Also see this comment from Ronald Hoeflin (an author of multiple super IQ
tests) about verbal intelligence. <http://www.eskimo.com/~miyaguch/ultra.html>

>A comment on verbal intelligence: Some people wonder about the value of
verbal items as a measure of "intelligence," since trying such items seems to
involve little or no intellectual effort. From the purely statistical
standpoint, many studies repeatedly showed that verbal intelligence, including
the sheer size of one's vocabulary, has one of the highest correlations of any
type of test item with overall intelligence as measured by tests containing a
wide variety of test items. See for example the book Intelligence in the
United States, published around 1958, for ample documentation. On the purely
intuitive level, one might say that learning a language, including vocabulary,
is for the child like decoding hieroglyphics. The brighter child will master
this decoding process far more readily than the average child.
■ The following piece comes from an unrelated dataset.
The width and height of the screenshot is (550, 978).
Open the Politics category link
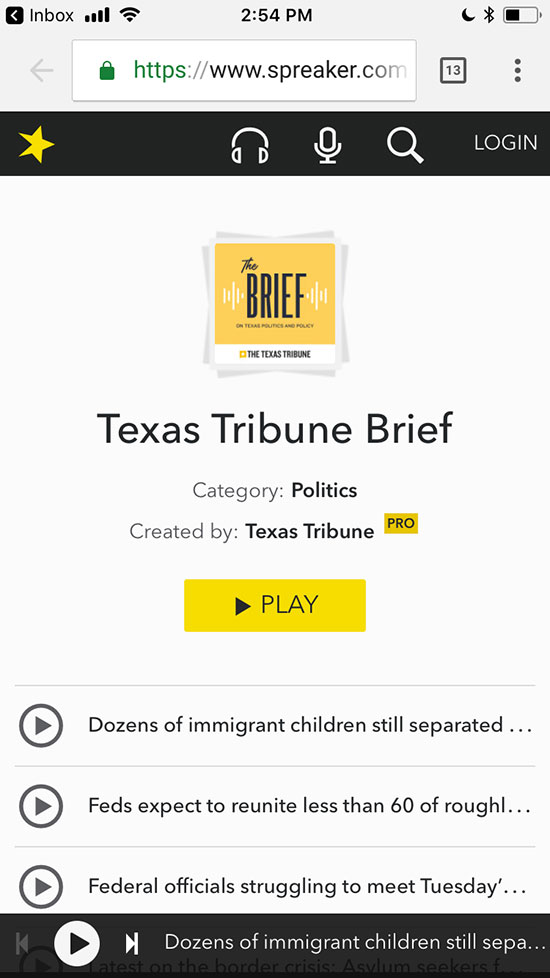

Later, of
course, one can artificially boost the size of one's vocabulary, but cleverly
designed tests of verbal intelligence can get around this problem by relying
on somewhat atypical verbal items that one would be unlikely to pick up
through a "vocabulary improvement" course but that a gifted child would be
likely to have picked up if he has been reasonably inquisitive -- and isn't
inquisitiveness an important part of intelligence? Finally, to use a computer
analogy, a powerful computer without adequate software (analogous to verbal
intelligence in humans) would be relatively unproductive no matter how
powerful the hardware. -- RKH

He has one more test that is publicly posted.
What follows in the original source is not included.